Hal ini tentu sangat jauh berbeda dengan bentuk media konvensional lain, seperti stasiun radio, koran, dan televisi, yang memang dirancang untuk menarik perhatian saja. Jika ada yang tersinggung, mungkin efeknya tidak seberingas seperti sekarang.
Maria Golino, seorang ilmuwan dari Institute for Internet and the Just Society, menjelaskan bahwa algoritma memandang topik kontroversial sebagai hal yang positif, karena meningkatkan interaksi. Sayangnya, mereka tidak mengenal interaksi buruk dan baik. Semua jenis interaksi sangat baik untuk bisnis, dan strategi inilah yang sering mereka gunakan, karena sudah terbukti ampuh.
Rose-Stockwell, seorang penulis teknologi, mengamati bahwa reaksi emosional merupakan indikator yang kuat atas engagement, dan ketika seorang pengguna tersinggung dengan konten kontroversial, mereka dipastikan akan menghabiskan waktu yang lebih di platform tersebut, dan otomatis, iklan akan lebih sering terlihat di sana.
Algoritma juga mampu terlibat aktif dan reaktif terhadap respon dari penggunanya.

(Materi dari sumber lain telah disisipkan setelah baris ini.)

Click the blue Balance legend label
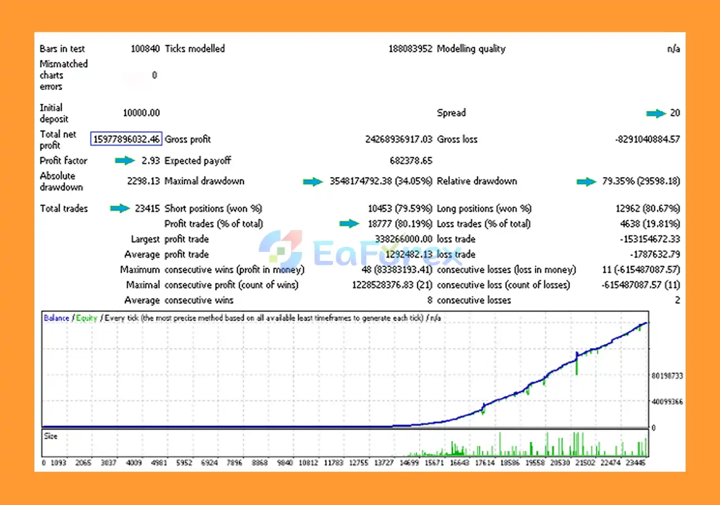The height and width of the screenshot is (505, 720). tap(56, 318)
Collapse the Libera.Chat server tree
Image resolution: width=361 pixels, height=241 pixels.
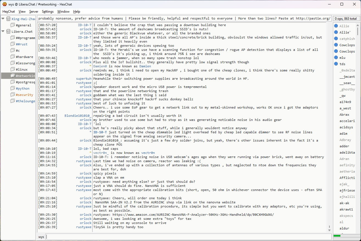[3, 32]
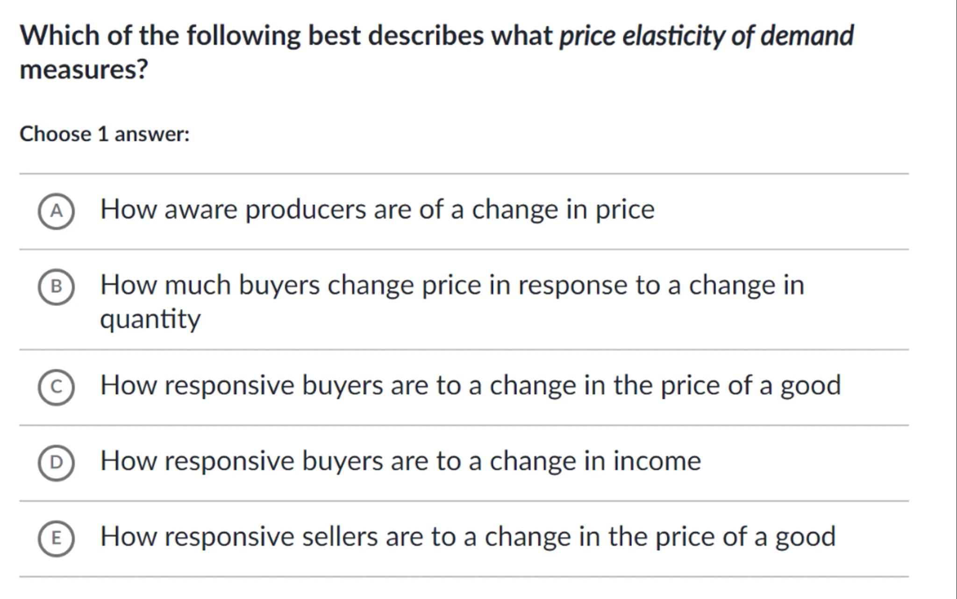This screenshot has height=599, width=957.
Task: Click answer "How aware producers are of a change in price"
Action: click(x=377, y=209)
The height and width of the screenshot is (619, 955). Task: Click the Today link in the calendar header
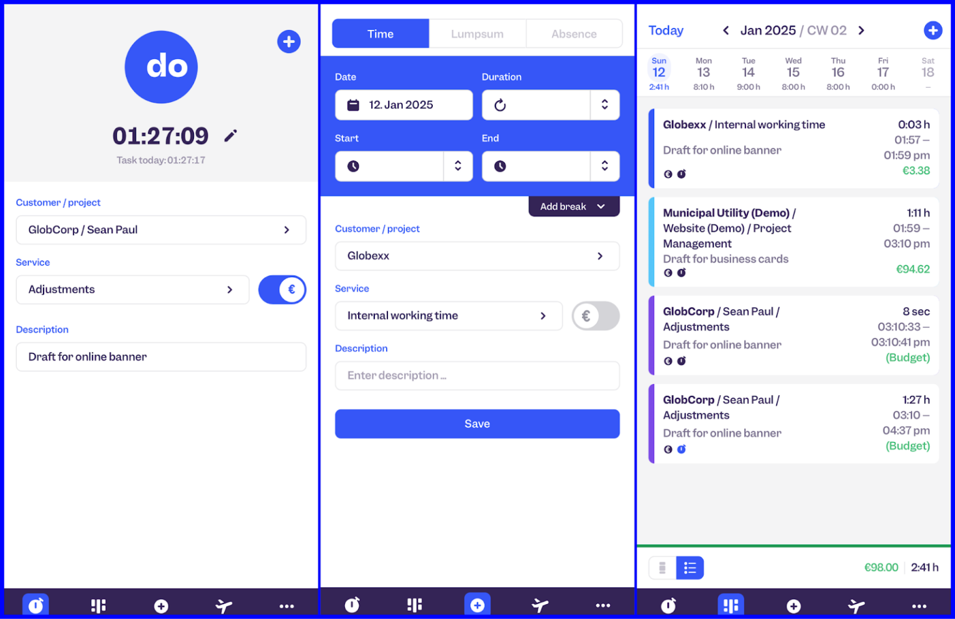[x=665, y=30]
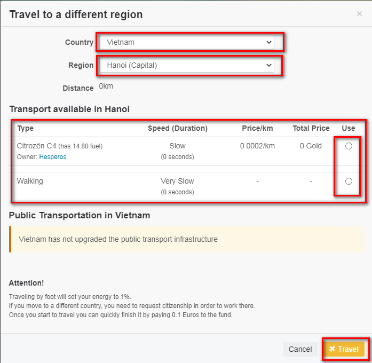This screenshot has height=363, width=372.
Task: Click the 0km distance value
Action: [106, 86]
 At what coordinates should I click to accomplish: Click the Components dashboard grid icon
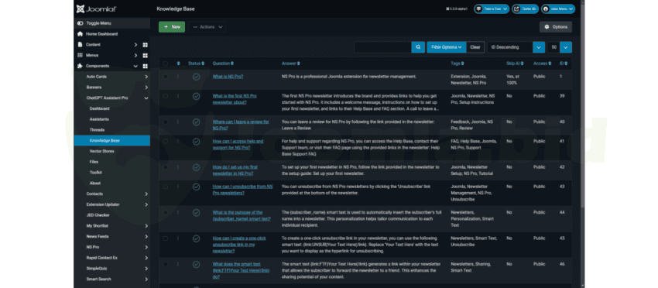point(146,66)
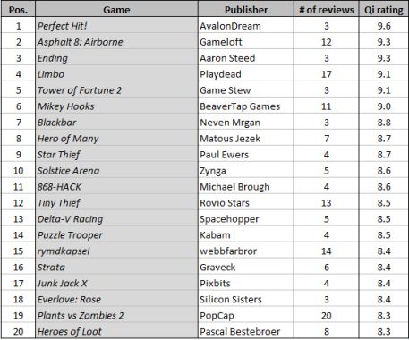Screen dimensions: 409x340
Task: Select the Qi rating column header
Action: 384,10
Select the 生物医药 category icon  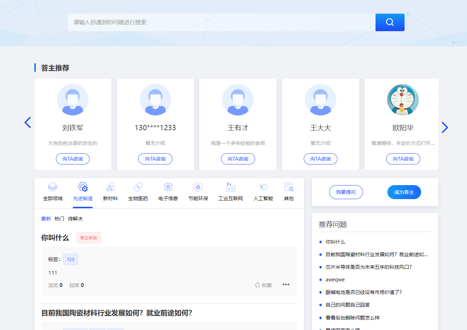click(138, 187)
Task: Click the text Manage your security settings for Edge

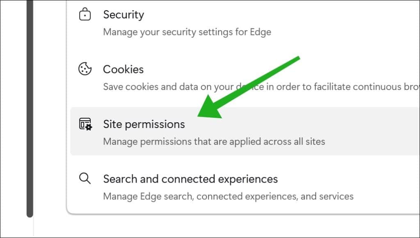Action: tap(187, 32)
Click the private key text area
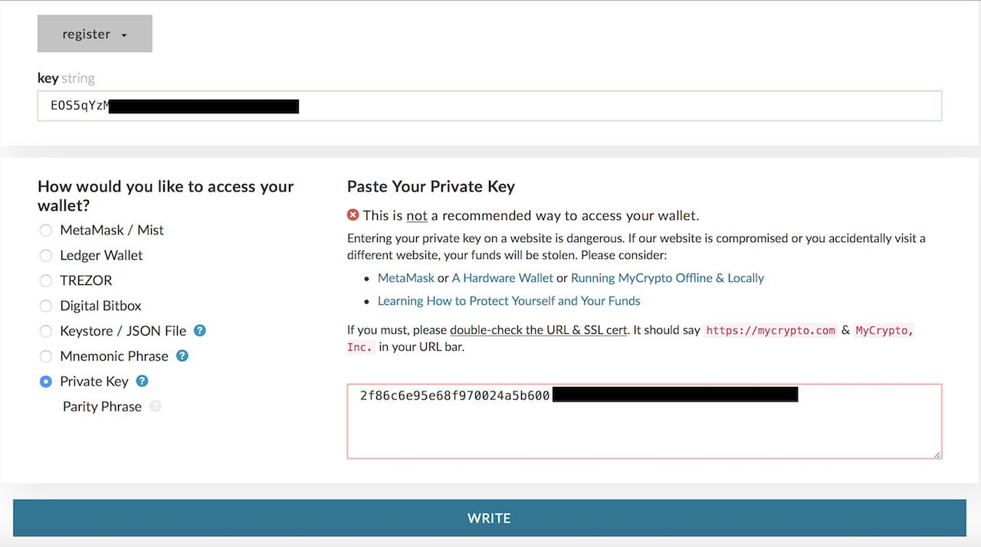This screenshot has height=547, width=981. click(x=644, y=429)
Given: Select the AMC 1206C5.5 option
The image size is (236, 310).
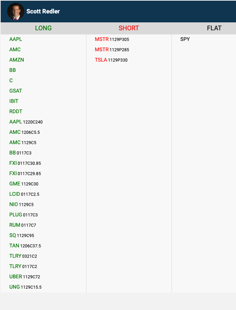Looking at the screenshot, I should click(x=25, y=132).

Sebuah studi pada 2021 menyatakan bahwa pengguna Twitter yang sering mengungkapkan kemarahan dan sering menerima interaksinya, akan cenderung lebih sering mengungkapkan kemarahannya dari waktu ke waktu. Mengapa bisa demikian? Karena mereka diuntungkan dengan desain dasar dari media sosial.
Penutup
Bagi para perusahaan sosial media, memicu amarah bukanlah tujuan mereka. Emosi tersebut hanyalah dijadikan alat untuk memaksimalkan keuntungan. Untuk sekarang, amarah merupakan emosi nomor satu dalam mencetak keuntungan. Namun, hal ini bisa berubah di masa depan, jika ada emosi yang lebih menjual, contohnya seperti kesedihan.
Sebenarnya sah-sah saja bagi perusahaan-perusahaan tersebut, karena pada dasarnya perusahaan memang mencari keuntungan. Namun jika hal ini terlalu lama diperlihara, dunia yang penuh dengan amarah dan kebencian akan menjadi sebuah dunia yang tidak nyaman untuk ditempati.